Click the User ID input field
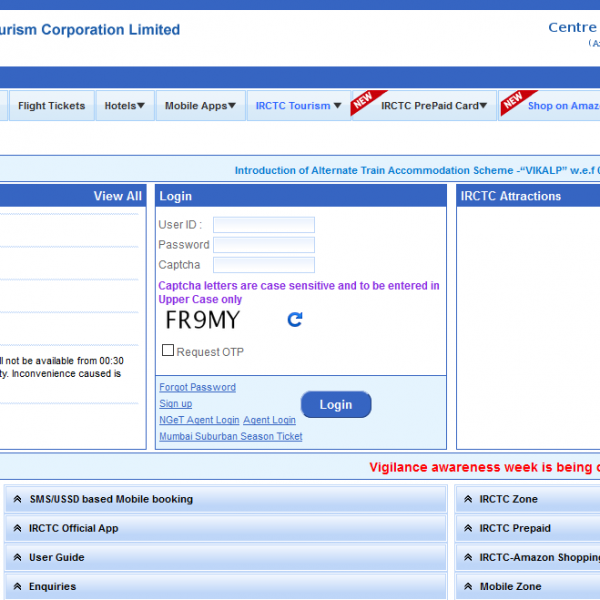coord(264,225)
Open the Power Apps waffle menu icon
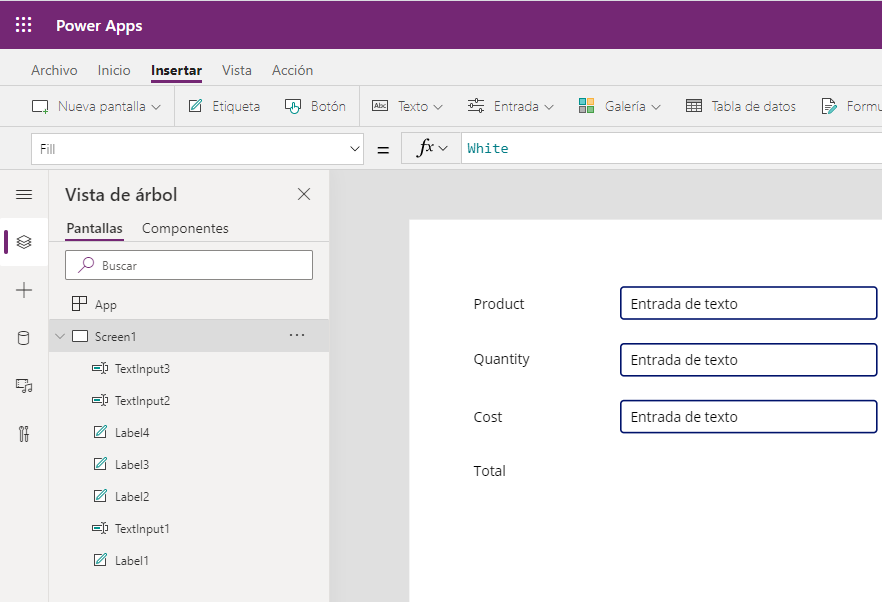The width and height of the screenshot is (882, 602). 21,24
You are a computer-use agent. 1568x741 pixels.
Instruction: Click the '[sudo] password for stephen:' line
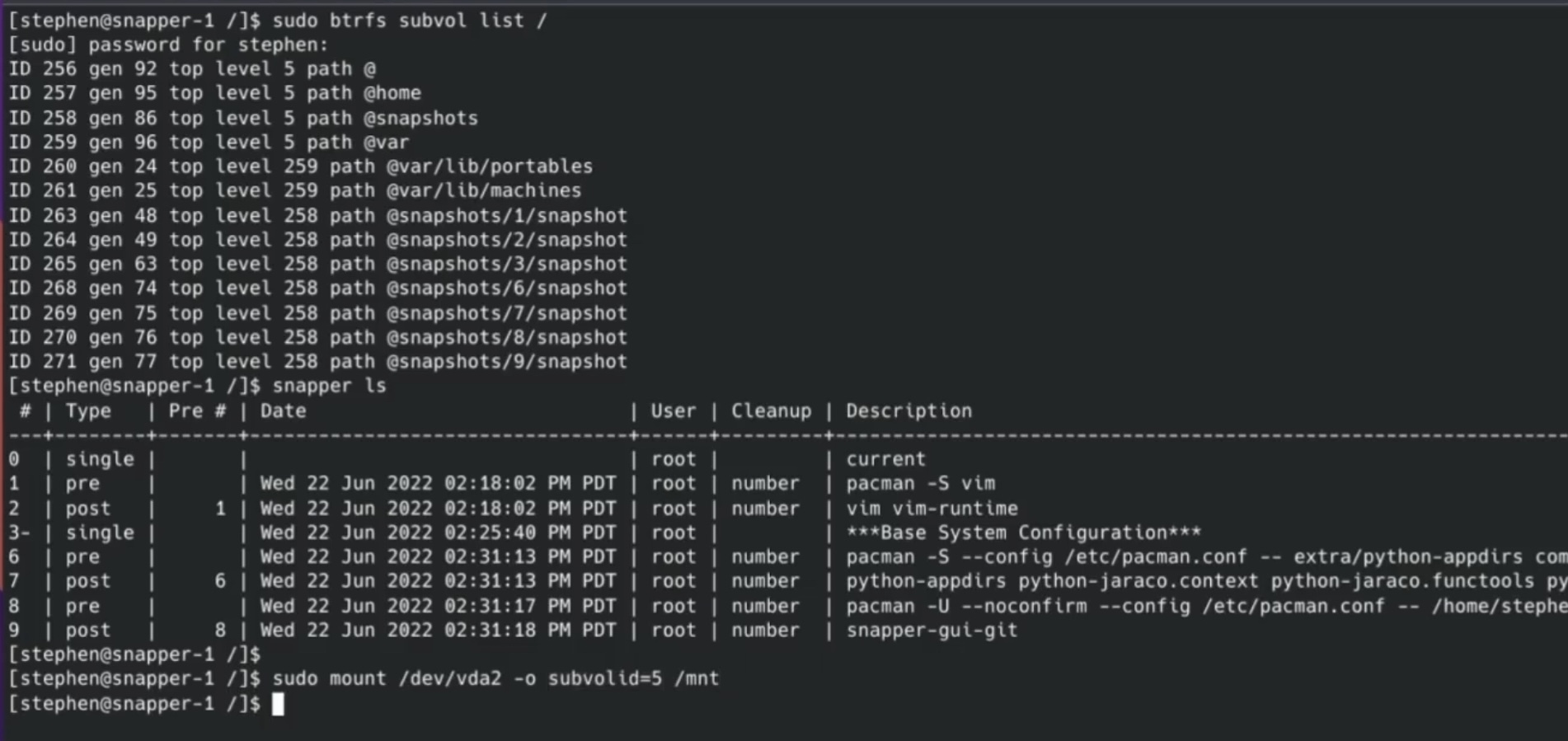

▸ Exercise goal:
Print the records above exactly, minus pictures.

▸ Answer space:
Click the User ID input field
coord(264,225)
Open the Power Apps waffle menu icon
The width and height of the screenshot is (882, 602). 21,24
You are a computer-use agent. 1568x741 pixels.
Instruction: Click the '[sudo] password for stephen:' line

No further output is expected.